> _Set exercise_: Turn the part of the listing that opens with the line containing "You are a computer-use agent. 414x256 pixels." and runs through the end of the listing into a Markdown table with the columns "No." and "Text", one row per line and no blank lines. Leave the pictures out.

> _The input_:
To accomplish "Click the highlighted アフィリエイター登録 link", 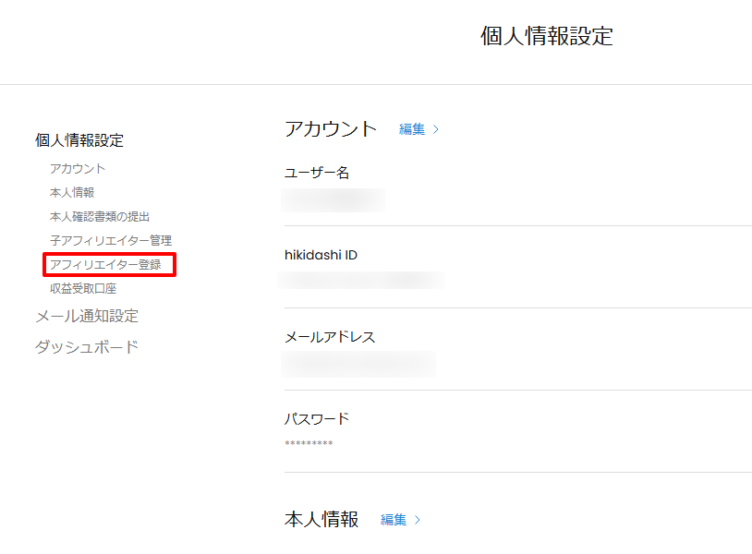I will pos(105,265).
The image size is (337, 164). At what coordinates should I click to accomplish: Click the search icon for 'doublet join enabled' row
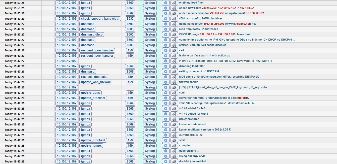pyautogui.click(x=174, y=161)
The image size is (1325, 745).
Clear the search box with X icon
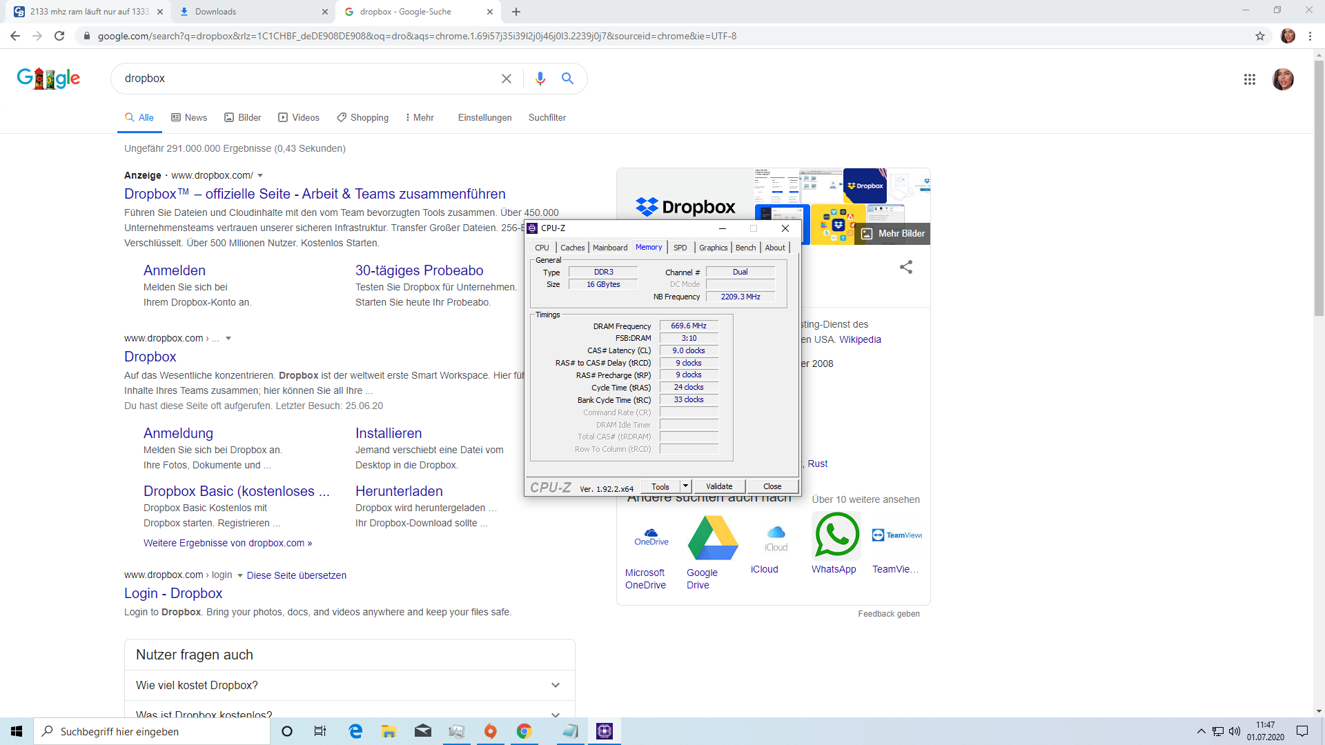(x=507, y=79)
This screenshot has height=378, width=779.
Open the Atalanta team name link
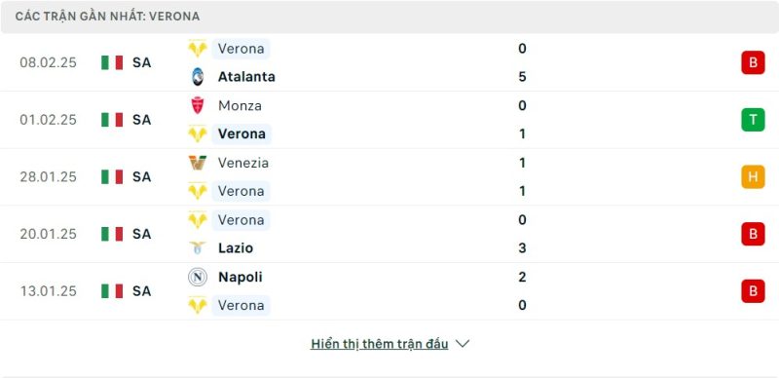[246, 77]
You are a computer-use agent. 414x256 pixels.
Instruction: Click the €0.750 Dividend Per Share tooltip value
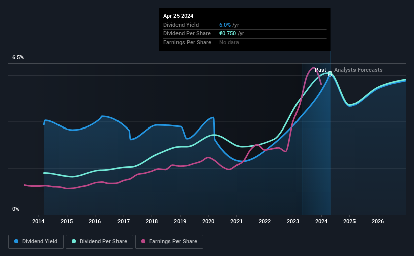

> _Finished exercise_:
| No. | Text |
|---|---|
| 1 | You are a computer-use agent. 414x256 pixels. |
| 2 | Instruction: Click the €0.750 Dividend Per Share tooltip value |